Mirjam Pressler: "Malka Mai":
Die siebenjährige Jüdin Malka wird von ihrer Mutter auf der Flucht vor den Nazis allein zurück gelassen. Ganz auf sich gestellt wird sie in ein KZ gebracht, wo sie Kälte und Hunger und die "Aktionen" der Nazis ertragen muss. Sie entwickelt verschiedene Überlebensstrategien, eine davon ist, ihre Mutter aus ihrer Erinnerung zu löschen. - Die Erzählung beschreibt exemplarisch den Verlust, nicht nur der Familie, sondern der gesamten Kindheit, den die Deportationen der vielen jüdischen Kinder verursachte.

Lutz van Dijk: "Zu keinem ein Wort":
Cilly und ihre Schwester leben seit 1938 in einem Waisenhaus in Amsterdam. 1940 fallen die Deutschen in den Niederlanden ein; von da an ändert sich Cillys Leben schlagartig.
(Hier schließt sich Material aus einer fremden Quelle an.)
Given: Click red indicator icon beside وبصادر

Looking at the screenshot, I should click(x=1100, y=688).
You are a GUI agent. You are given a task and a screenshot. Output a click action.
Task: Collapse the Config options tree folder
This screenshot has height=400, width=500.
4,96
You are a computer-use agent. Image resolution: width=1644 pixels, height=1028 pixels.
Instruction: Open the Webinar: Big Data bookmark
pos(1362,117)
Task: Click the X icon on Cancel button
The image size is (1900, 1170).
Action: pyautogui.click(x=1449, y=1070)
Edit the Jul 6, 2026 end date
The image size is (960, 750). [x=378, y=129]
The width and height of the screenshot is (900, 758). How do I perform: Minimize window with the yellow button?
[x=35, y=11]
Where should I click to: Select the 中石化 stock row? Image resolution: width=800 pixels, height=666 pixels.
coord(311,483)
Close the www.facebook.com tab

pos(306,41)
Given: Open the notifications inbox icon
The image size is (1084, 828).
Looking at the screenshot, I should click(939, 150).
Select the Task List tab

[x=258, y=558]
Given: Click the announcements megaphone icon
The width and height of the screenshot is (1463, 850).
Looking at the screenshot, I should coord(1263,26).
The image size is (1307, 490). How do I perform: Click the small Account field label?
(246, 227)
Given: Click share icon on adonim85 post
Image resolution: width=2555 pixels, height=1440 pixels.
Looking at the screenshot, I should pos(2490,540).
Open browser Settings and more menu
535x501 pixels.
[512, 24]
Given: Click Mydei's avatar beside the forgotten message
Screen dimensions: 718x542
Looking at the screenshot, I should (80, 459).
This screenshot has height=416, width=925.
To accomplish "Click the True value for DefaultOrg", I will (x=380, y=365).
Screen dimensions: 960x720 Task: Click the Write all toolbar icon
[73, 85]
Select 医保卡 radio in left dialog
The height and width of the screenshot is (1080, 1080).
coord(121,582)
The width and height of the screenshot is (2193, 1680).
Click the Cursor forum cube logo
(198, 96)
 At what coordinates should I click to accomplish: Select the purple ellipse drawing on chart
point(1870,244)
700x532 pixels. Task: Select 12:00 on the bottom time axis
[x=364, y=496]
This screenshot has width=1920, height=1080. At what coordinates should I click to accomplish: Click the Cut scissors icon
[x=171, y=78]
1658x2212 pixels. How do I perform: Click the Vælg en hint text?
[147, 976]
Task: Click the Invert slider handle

Zweimal muss sie ihre Schwester vor den Nazis retten. Und auch Cilly lebt ständig in Gefahr. - Cillys Schicksal verdeutlicht den Verlust der Jugend und die Notwendigkeit, viel zu früh Verantwortung für andere übernehmen zu müssen.

John Boyne: "Der Junge im gestreiften Pyjama":
Wegen der Arbeit seines Vaters muss der neunjährige Bruno sein Elternhaus verlassen und nach "Aus-Wisch" ziehen. Dort gefällt es ihm erst gar nicht, bis er sich auf eine Entdeckungsreise macht und einen Freund findet, der hinter einem Zaun lebt. Eines Tages beschließt Bruno, seinen Freund auf der anderen Seite des Zauns zu besuchen. - Mit kindlicher Naivität werden Judenverfolgung und Deportation thematisiert, besonders wird Zuhörern mit Vorwissen so eine Anregung für Diskussionen geliefert.

Walter Kempowski: "Tadellöser & Wolff":
Walter wächst in einer Rostocker Reederfamilie während des Krieges auf. Um seiner Familie ein weitgehend unbeschwertes Leben zu bieten, passt sich sein Vater den neuen Verhältnissen an. Walter selbst fällt diese Anpassung schwer und er eckt immer wieder an. Doch nach Hiltlers Überfall auf Polen ändert sich auch Walters bisheriges Leben. - Hier wird den Schülerinnen und Schülern ein Einblick in den Alltag einer Familie gewährt, die fern ab von den Schrecken von Konzentrationslagern und Verfolgung versucht, sich ein Stück Normalität zu bewahren.